Emil Huber-Stockar (July 15, 1865 – May 9, 1939) was a Swiss entrepreneur and railway pioneer. He was an instrumental figure in the electrification of the Swiss railway network and worked as lead engineer and consultant for the Swiss Federal Railways.

== Life ==
Huber was born on July 15, 1865, in Zürich-Riesbach, Switzerland the son of Peter Emil and Anna Marie (née Werdmüller). His father hailed from a wealthy textile manufacturer family. His father was a former chairman of Oerlikon Buehrle and a pioneer of the machinery and electric industry. He had a prosper upbringing in Zürich District 7.
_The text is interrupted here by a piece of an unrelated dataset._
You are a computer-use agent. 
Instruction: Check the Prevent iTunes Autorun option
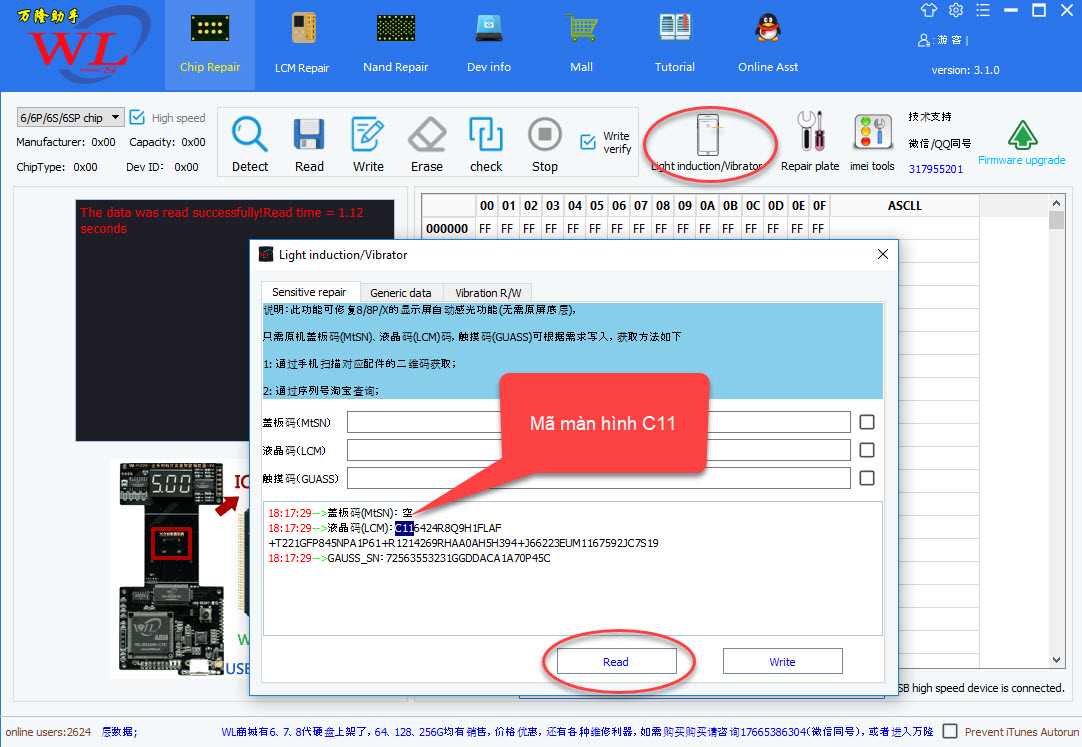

After training as a mechanical engineer at the ETH Zurich (Swiss Federal Institute of Technology at Zürich) and spending some years in America, Huber took over the management of the Maschinenfabrik Oerlikon, founded by his father Peter Emil Huber-Werdmüller, near Zürich, Switzerland. He focussed on solving the difficulties of high power, electrically powered mainline railway systems. In 1904, he electrified the Seebach-Wettingen line with high-voltage alternating current (15,000 volts) at low frequency (15 Hertz). This experimental operation was successful. The first railway to use this system (standard in several European countries today, but with a frequency of 16.7 Hertz) was the Bern–Lötschberg–Simplon railway. In 1925, Emil Huber-Stockar received an honorary doctorate from the ETH Zurich for his achievements.

==Family==
Emil Huber-Stockar was the son of Peter Emil Huber-Werdmüller and brother of lawyer and diplomat Max Huber. In 1895, Emil married Marie Helena Stockar, daughter of Hans Julius, a lawyer.